Jorgusch warf den Lichtkegel an die Wand und auf einen Pfeiler, an dem ein Kasten aus schwarzem Metall lag, der dumpf schepperte, als er mit dem Fuß gegen ihn stieß. Aber er konnte ihn nicht öffnen, so sehr er sich bemühte, selbst mit dem Spaten nicht, den er im Nebenraum fand.

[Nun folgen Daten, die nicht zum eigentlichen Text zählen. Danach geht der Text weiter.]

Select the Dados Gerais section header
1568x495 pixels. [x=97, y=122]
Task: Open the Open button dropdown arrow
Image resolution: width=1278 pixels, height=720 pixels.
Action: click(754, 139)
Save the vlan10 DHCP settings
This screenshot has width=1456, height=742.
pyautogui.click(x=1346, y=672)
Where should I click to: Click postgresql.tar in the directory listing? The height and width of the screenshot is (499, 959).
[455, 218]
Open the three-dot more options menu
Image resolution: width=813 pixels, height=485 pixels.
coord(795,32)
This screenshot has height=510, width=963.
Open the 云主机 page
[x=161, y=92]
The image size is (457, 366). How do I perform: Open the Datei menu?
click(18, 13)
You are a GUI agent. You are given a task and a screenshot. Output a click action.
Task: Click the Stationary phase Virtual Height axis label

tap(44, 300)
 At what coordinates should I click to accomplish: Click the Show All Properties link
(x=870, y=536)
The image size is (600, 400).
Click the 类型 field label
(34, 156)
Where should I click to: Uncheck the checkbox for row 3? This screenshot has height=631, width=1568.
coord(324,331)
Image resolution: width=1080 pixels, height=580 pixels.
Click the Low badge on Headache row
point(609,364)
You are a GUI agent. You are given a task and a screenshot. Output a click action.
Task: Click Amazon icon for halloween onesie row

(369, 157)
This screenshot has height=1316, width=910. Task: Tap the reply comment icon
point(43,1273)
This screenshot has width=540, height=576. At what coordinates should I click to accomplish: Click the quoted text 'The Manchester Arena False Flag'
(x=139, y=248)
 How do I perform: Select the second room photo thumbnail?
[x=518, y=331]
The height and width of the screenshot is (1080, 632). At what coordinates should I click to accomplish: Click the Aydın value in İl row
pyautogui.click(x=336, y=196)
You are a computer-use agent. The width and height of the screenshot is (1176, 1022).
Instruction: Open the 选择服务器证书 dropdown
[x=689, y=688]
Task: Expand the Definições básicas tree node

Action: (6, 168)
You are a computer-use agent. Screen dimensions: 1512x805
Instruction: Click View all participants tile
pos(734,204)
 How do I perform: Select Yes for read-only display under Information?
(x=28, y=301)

Da schlug er mit aller Kraft den Spaten auf den Kasten und ein entsetzliches Geräusch kam heraus, ein quietschender Schrei, der von allen Seiten widerhallte, so dass Hans vor Angst stöhnte. Jorgusch lachte: „Hast du Schiss? Hier hört uns keiner und wer uns hört, hat Angst vor Poltergeistern!“

Hans war nicht wohl dabei. Er hätte Jorgusch gern überredet, nach oben zu laufen, doch der begann mit dem Spaten die Steine des Fußbodens zu lockern, um den Kasten hoch zu heben. Es knirschte und das ganze Haus zitterte, und obwohl Hans schrie, endlich aufzuhören, setzte Jorgusch den Spaten unter den Kasten und wollte ihn nach oben wuchten. Der Pfeiler wehrte sich, er wollte den Kasten nicht freigeben, er ächzte und schüttelte sich und es war wie ein Klagen, das durch das Haus ging. Plötzlich krachte es und ein Riss zeigte sich an der Wand.

Jetzt hielt Hans nichts mehr zurück. Er rannte hoch, Polly neben ihm, die spitz winselte, und Jorgusch hinter ihm, der schwer keuchte. Der Boden schwankte, sie wurden ein-, zweimal gegen die Wand gestoßen, bis sie endlich ins Freie sprangen. Hinter ihnen grollte und polterte es und der ganze Keller schien zusammenzustürzen, aber sie wollten sich nicht umgucken, sondern liefen weiter, froh, mit dem Leben davongekommen zu sein.

Hans blieb stehen, rang nach Atem, stieß aus, dass Jorgusch mit seinem verdammten Leichtsinn sie fast getötet hätte.

„Es war verdammter Leichtsinn, die Polen zu vertreiben!“, keuchte Jorgusch. „Wir müssen aufpassen, dass unser Haus Oberschlesien nicht zusammenbricht!“

Hans war sprachlos. Das klang nach Pfarrer Lange. Das klang so, als ob er auch glaubte, dass sie ihre Heimat verlieren konnten. Kam jetzt doch das polnische Blut durch?

Er spielte trotzig auf seiner Mundharmonika: Oberschlesien ist mein liebes Heimatland / wo vom Annaberg man schaut ins weite Land / wo die Menschen bleiben treu in schwerster Zeit / für dies Land zu kämpfen bin ich stets bereit.